Von Steffen Könau 09.09.2016, 18:05
Der KZ-Mann Ernst Heinicker wurde in Waldheim verurteilt.
Der KZ-Mann Ernst Heinicker wurde in Waldheim verurteilt. dpf

Halle (Saale) - Als das Landgericht München II den ehemaligen KZ-Wachmann John Demjanjuk vor fünf Jahren wegen Beihilfe zum Mord zu fünf Jahren Haft verurteilte, war der Täter 91 Jahre und seine Taten lagen fast 70 Jahre zurück. Warum nicht früher? Warum erst jetzt, wo die meisten Beschuldigten längst tot sind? Es ging doch auch anders, behaupten Dieter Skiba und Reiner Stenzel in ihrem Buch „Im Namen des Volkes“ (Edition Ost, 29,99 Euro), das die auf DDR-Seite geführten Verfahren gegen Nazi- und Kriegsverbrecher auf 450 Seiten erstmals systematisch aufführt.
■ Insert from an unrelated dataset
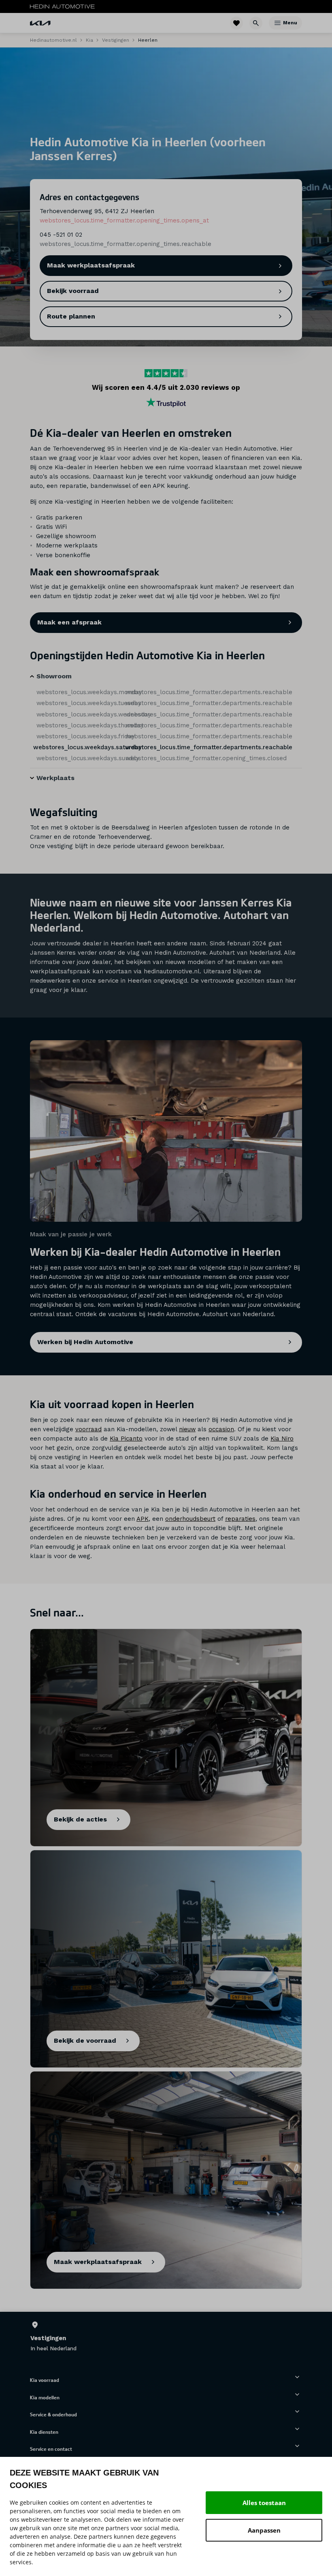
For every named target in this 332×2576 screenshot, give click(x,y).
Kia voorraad (44, 2380)
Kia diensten (44, 2432)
In der DDR gab es mehr Nazi-Verfahren

Beispielhaft, wie die beiden Autoren meinen, die einst selbst als Mitarbeiter der Hauptabteilung Untersuchung beim Ministerium für Staatssicherheit nach alten Nazis gefahndet hatten. Während in der ersten Bundesregierung nach dem Krieg mehr Nazis gesessen hätten als in Hitlers Kabinett, habe die DDR konsequent aufgeräumt und „an Nazi-Verbrechen beteiligte Personen ermittelt, überführt und verurteilt“. Die Zahlen sprechen eine deutliche Sprache: In der viermal kleineren DDR gab es mehr Verfahren gegen Altnazis und auch mehr Verurteilungen. Ein Umstand, den Skiba und Stenzel nutzen, im Kampf um die Deutungshoheit über die Geschichte den alten Gesang vom besseren Deutschland DDR anzustimmen.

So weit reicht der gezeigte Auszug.